Maintenant que je suis adulte et que j’ai pris de la distance avec cette partie infâme de mon enfance, je ne peux m’empêcher de faire le parallèle entre le mythe de Pandore et le récit de Formol (c’est ainsi que je nommais
« ce frère »). Ce commencement maudit est paradoxalement à la source de mon état d’homme ; comme l’ouverture de la jarre du mythe grec symbolise l’émancipation des humains vis-à-vis des dieux. Ce défi lancé aux divinités, cette émancipation, va se payer au prix fort : la mort. Devenir homme c’est devenir mortel.

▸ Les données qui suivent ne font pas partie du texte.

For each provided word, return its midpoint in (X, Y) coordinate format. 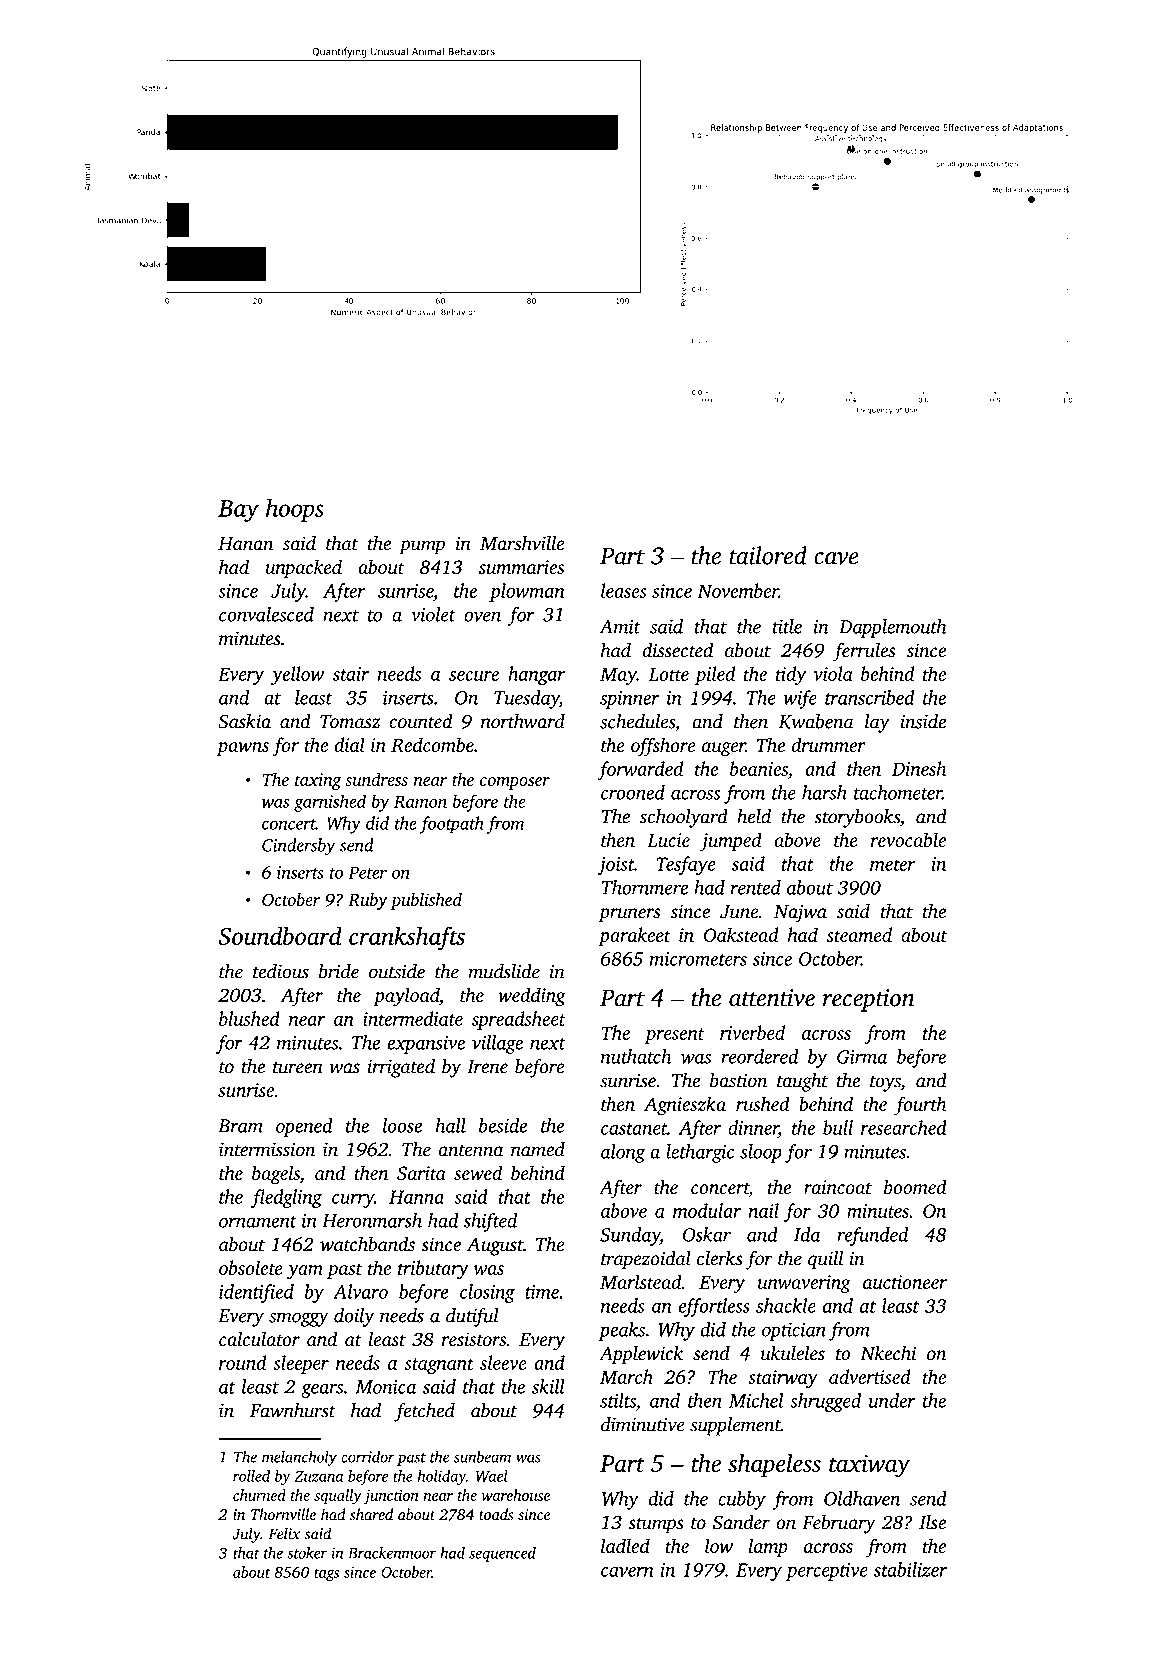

J’avais affronté, combattu, vaincu, le phénomène jusqu’à avoir osé – ultime transgression – relevé la cloche de verre et pouvoir ainsi, en l’exterminant cruellement, impitoyablement, m’en délivrer.
Ce geste, convulsif, irréfléchi fut, inconsciemment, salvateur et prend tout son sens aujourd’hui. Sans lui, je serais resté dans la pénombre, le doute, l’obscurité. Je serais resté dans les catacombes de mon existence. Sans lui, pas d’évasion, pas de liberté de pensée, d’envie de vivre possible.
Cette rédemption accomplie – le jour où je deviens majeur – me fit entrer brutalement dans le monde implacable des adultes. Je décidai de quitter le château pour m’installer sur mes propres terres, dans mon refuge : mon double wagon.
Je ne revis plus mes parents vivant.